Hamamelis virginiana makes a wonderful addition to the garden, especially as an understory tree where it thrives in semi-shade and soil that is rich with organic matter and humus. It is a beautiful sight, and not uncommon, to see it still in flower with the first snowfall of the season. The blooming time of H. virginiana contrasts with another U.S. native, Hamamelis vernalis, also known as Ozark witch hazel and indigenous to the south central states; this species blooms in spring as its name indicates! Be sure not to confuse either of these two native species with the much more commonly available and planted Hamamelis x intermedia, a cross between a two Asian species (one from China and the other Japan) and another spring bloomer.
The Pollination Puzzle of American Witch Hazel
American witch hazel (Hamamelis virginiana) is a common component of the understory in forests throughout the eastern U. S. with a very uncommon characteristic— it blooms late in the fall (typically Oct/Nov in New England), just as most other plants are going dormant. These delicate blossoms remain in flower for a month or more, defying frosts and the occasional snow storm. This habit brings up many questions of why and how, but here we are going to try to answer just one: who pollinates American witch hazel?
Of course, there is always the possibility that it is primarily wind-pollinated, though that would be unusual for a species with such showy flowers—a trait that generally evolves to attract insects. Witch hazel also produces sticky pollen and nectar with a sucrose ratio typical of bee or fly-pollinated flowers. And, though the data on this is somewhat mixed, Hamamelis virginiana appears to be largely self-incompatible—though it can self-pollinate, little to no viable seed is produced when this occurs. All of these features point strongly toward cross-pollination by insects.

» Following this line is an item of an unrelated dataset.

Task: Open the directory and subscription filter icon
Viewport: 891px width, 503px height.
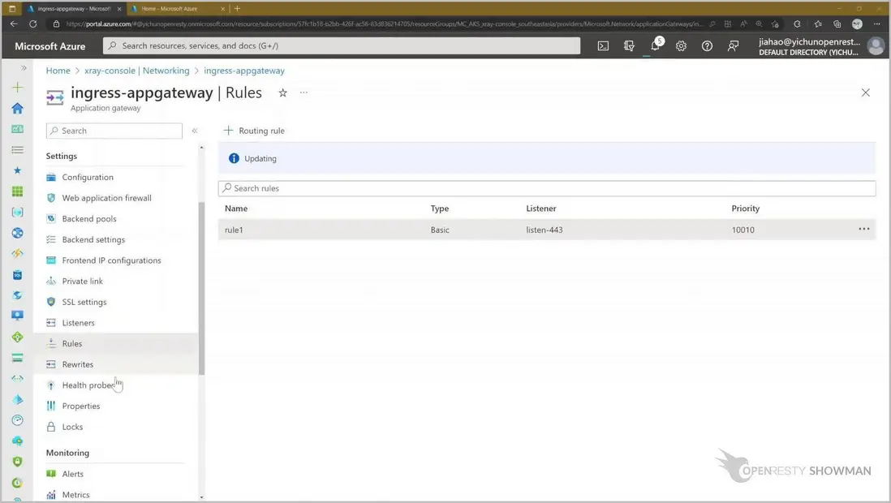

Which insects are involved is much less clear. Some sources list moths, specifically winter-flying members of the genus Eupsilia that have been observed feeding on witch hazel flowers. Intriguingly, these moths can thermoregulate, allowing them to fly amid freezing temperatures that would preclude other insects. Presumably this would enable them to make more frequent visits to Hamamelis flowers, increasing the likelihood of effective pollination. However, the most intensive available study of Hamamelis reproduction points in a different direction. Anderson & Hill (2002) primarily observed flies and small bees visiting witch hazel. Most prevalent were fungal gnats from the genus Bradysia, which did pick up some pollen on their visits, but are too small to be very effective pollinators. Bees, who generally need mild temperatures to fly, visited more rarely but carried much higher percentages of witch hazel pollen on their bodies, increasing the chance of successful pollination.
We are left with a unique array of possibilities—nocturnal moths, swarms of gnats, the elusive but impactful bee—and plenty of exciting potential for new observation and research. Perhaps each of these insects has a role to play; the complex ecological system they are part of definitely has more hidden wonders to uncover.